== WORK TO COMPLETE ==
Write out every line of the entries below word for word, leaving out the pictures.

################

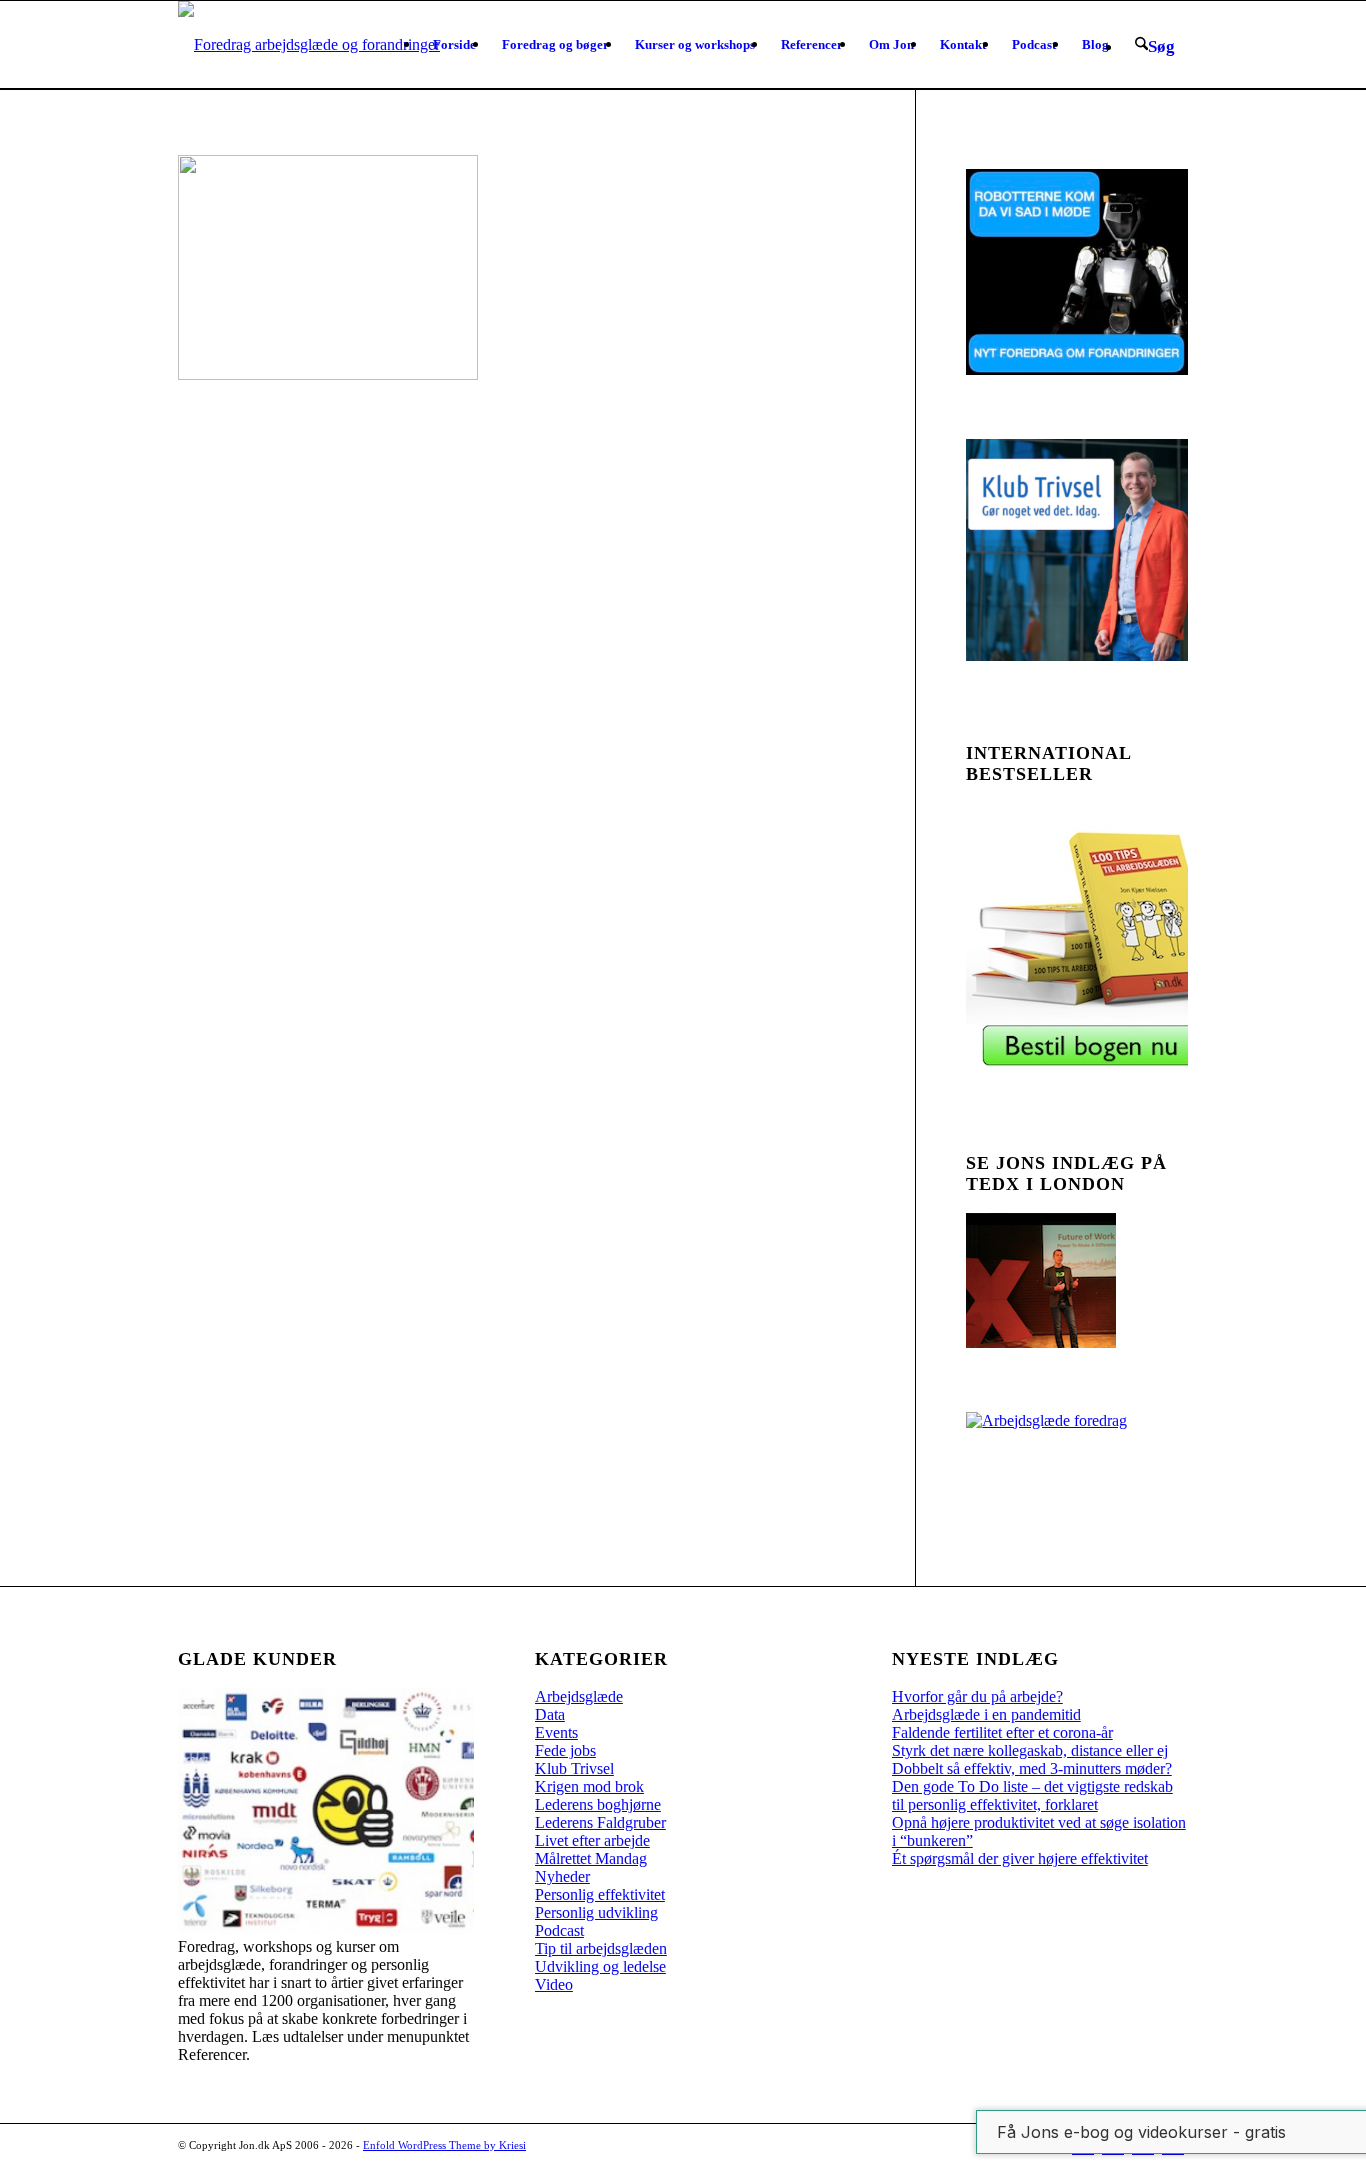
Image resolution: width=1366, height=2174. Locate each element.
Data (550, 1714)
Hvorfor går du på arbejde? (977, 1696)
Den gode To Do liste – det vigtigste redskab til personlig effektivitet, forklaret (1032, 1795)
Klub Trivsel (574, 1768)
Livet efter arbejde (592, 1840)
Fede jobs (565, 1750)
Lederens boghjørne (598, 1804)
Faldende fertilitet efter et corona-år (1002, 1732)
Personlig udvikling (596, 1912)
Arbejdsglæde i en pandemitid (986, 1714)
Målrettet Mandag (591, 1858)
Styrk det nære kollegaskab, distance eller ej (1030, 1750)
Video (554, 1984)
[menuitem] (454, 45)
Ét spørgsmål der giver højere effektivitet (1020, 1858)
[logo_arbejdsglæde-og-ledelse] (309, 45)
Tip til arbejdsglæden (601, 1948)
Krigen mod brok (589, 1786)
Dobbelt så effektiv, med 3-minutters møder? (1032, 1768)
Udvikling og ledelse (600, 1966)
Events (556, 1732)
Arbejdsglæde (579, 1696)
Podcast (559, 1930)
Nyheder (562, 1876)
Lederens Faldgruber (600, 1822)
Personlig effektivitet (600, 1894)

################

== EXERCISE SOLUTION ==
Image resolution: width=1366, height=2174. Locate each element.
Data (550, 1714)
Hvorfor går du på arbejde? (977, 1696)
Den gode To Do liste – det vigtigste redskab til personlig effektivitet, forklaret (1032, 1795)
Klub Trivsel (574, 1768)
Livet efter arbejde (592, 1840)
Fede jobs (565, 1750)
Lederens boghjørne (598, 1804)
Faldende fertilitet efter et corona-år (1002, 1732)
Personlig udvikling (596, 1912)
Arbejdsglæde i en pandemitid (986, 1714)
Målrettet Mandag (591, 1858)
Styrk det nære kollegaskab, distance eller ej (1030, 1750)
Video (554, 1984)
[menuitem] (454, 45)
Ét spørgsmål der giver højere effektivitet (1020, 1858)
[logo_arbejdsglæde-og-ledelse] (309, 45)
Tip til arbejdsglæden (601, 1948)
Krigen mod brok (589, 1786)
Dobbelt så effektiv, med 3-minutters møder? (1032, 1768)
Udvikling og ledelse (600, 1966)
Events (556, 1732)
Arbejdsglæde (579, 1696)
Podcast (559, 1930)
Nyheder (562, 1876)
Lederens Faldgruber (600, 1822)
Personlig effektivitet (600, 1894)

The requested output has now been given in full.